Researchers at Washington University School of Medicine have conducted DNA sequencing studies which reveal that a higher number of patients can benefit from the breast cancer drugs that are already available in the market.
The investigators found that some women with the HER2 negative subtype may benefit from anti-HER2 drugs even though standard tests don't indicate they are candidates for the drugs.
"These patients are going to be missed by our routine testing for HER2 positive breast cancer," says Ron Bose, MD, PhD, assistant professor of medicine. "Currently they're not going to receive a HER2 targeted drug because we don't have a way to identify them. And we predict they are going to have a more aggressive form of breast cancer."
Bose, who treats patients at Washington University's Siteman Cancer Center at Barnes-Jewish Hospital, will present the data Dec. 7 at the San Antonio Breast Cancer Symposium.
Today, a type of breast cancer known as HER2 positive is treated with drugs that inhibit the function of the HER2 protein. To be classified as HER2 positive, a patient must have more than the normal two copies of the HER2 gene. Too much HER2 drives tumor growth and some HER2 positive patients may have as many as 20 copies of the gene. Doctors test for this gene "amplification" in every patient diagnosed with breast cancer. It must be present for a woman to receive anti-HER2 drugs.
But instead of multiple copies of the gene churning out too much HER2, some patients deemed HER2 negative based on standard testing may have mistakes in just a few "letters" of the DNA in their two gene copies that result in excess activity of the protein. Bose and his colleagues estimate that these undetected HER2 mutations - rather than the HER2 amplification -- may be driving tumor growth in 1.5 to 2 percent of all breast cancer patients. With about 230,000 new cases of breast cancer diagnosed in the United States each year, even this modest percentage translates into more than 4,000 patients per year.
The study, led by senior author Matthew J. Ellis, MD, PhD, of Washington University, and published online Dec. 7 in the journal Cancer Discovery
, analyzed data from eight DNA sequencing studies, which together included about 1,500 patients. Two of the sequencing studies were conducted by The Genome Institute at Washington University, in collaboration with study co-author Elaine R. Mardis, PhD, co-director of the genome institute.
Of the 1,500 patients, 25 were found to have HER2 mutations without gene amplification. Not all mutations appeared to have the same effect, however. After analyzing 13 of the mutations, seven were found to drive cancer growth. In the laboratory analysis, most of these mutations responded well to the anti-HER2 drugs lapatinib and trastuzumab, both approved by the U.S. Food and Drug Administration. Although two of the mutations were resistant to lapatinib in lab tests, they responded well to neratinib, a newer anti-HER2 drug that is currently in phase II clinical trials.
Bose also cautions that some mutations were found to be "silent," meaning they did not drive the tumor's growth and therefore would likely not respond to anti-HER2 drugs.
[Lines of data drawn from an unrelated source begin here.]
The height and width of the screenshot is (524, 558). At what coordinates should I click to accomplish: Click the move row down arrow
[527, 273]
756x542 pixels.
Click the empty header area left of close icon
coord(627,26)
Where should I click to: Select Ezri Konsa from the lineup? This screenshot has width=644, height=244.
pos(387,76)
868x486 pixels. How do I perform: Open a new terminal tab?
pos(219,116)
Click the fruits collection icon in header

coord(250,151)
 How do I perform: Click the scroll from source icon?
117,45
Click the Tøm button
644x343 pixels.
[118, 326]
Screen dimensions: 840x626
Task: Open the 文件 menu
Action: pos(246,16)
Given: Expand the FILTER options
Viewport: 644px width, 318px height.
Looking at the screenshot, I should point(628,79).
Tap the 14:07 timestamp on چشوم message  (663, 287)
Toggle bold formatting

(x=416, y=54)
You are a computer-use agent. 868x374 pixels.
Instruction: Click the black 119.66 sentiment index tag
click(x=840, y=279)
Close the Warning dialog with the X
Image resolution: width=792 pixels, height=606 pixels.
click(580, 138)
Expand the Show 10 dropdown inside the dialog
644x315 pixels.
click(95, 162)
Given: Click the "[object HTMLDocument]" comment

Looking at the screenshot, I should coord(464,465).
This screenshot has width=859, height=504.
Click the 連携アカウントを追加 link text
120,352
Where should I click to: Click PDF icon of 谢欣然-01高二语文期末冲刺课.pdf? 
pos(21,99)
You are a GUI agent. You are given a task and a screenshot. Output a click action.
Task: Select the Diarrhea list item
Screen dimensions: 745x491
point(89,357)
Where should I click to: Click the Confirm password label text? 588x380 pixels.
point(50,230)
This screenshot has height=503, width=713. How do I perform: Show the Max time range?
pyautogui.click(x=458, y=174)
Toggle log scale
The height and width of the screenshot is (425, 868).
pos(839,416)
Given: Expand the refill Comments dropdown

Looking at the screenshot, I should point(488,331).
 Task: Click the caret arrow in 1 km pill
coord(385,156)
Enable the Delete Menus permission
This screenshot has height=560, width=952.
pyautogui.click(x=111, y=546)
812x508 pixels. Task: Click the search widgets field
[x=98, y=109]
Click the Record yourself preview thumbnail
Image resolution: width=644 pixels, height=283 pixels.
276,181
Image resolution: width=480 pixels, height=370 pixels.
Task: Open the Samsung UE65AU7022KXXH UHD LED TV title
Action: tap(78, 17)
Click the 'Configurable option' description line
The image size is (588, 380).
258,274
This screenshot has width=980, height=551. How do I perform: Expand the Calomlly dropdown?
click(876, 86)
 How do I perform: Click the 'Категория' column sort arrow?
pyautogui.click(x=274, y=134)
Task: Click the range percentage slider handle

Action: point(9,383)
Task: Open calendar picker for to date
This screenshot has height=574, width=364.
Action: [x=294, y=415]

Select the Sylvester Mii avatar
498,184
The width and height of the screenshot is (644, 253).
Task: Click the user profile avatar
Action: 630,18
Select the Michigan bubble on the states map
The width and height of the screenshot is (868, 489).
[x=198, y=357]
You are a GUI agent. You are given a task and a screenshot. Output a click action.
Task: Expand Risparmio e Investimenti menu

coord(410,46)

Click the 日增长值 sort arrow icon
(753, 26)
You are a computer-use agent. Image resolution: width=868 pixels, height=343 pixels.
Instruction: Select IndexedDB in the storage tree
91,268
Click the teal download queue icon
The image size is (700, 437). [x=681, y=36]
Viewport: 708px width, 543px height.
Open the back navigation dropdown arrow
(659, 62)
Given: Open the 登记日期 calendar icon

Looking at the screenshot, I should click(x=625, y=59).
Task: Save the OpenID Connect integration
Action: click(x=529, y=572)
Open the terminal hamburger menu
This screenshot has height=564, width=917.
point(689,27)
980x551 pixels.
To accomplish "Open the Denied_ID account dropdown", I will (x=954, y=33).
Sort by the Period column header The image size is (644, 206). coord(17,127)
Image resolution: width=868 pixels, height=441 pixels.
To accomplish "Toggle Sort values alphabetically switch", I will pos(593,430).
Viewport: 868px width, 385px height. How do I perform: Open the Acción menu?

The study's findings have led directly to the launching of a phase II clinical trial to test whether patients with HER2 mutations (but not the amplification) will benefit from anti-HER2 drugs. The trial will include patients with stage IV breast cancer classified as HER2 negative. Their HER2 genes will be sequenced to look for mutations. If mutations are present, they will be treated with neratinib in addition to the standard treatment they would otherwise receive.
At Washington University, the trial will be led by Cynthia X. Ma, MD, PhD, associate professor of medicine. The other centers participating in the study are the Dana-Farber Cancer Institute, Memorial Sloan-Kettering Cancer Center and the University of North Carolina, Chapel Hill.
Bose points to this study as an example of the potential value in sequencing the DNA of cancer patients, even when limited to a single gene of interest such as HER2.
"If we can identify mutations that we can act on, that information will help us better guide treatment," Bose says. "In this case, we don't even have to develop new drugs against HER2 mutations. It's just a matter of finding the patients."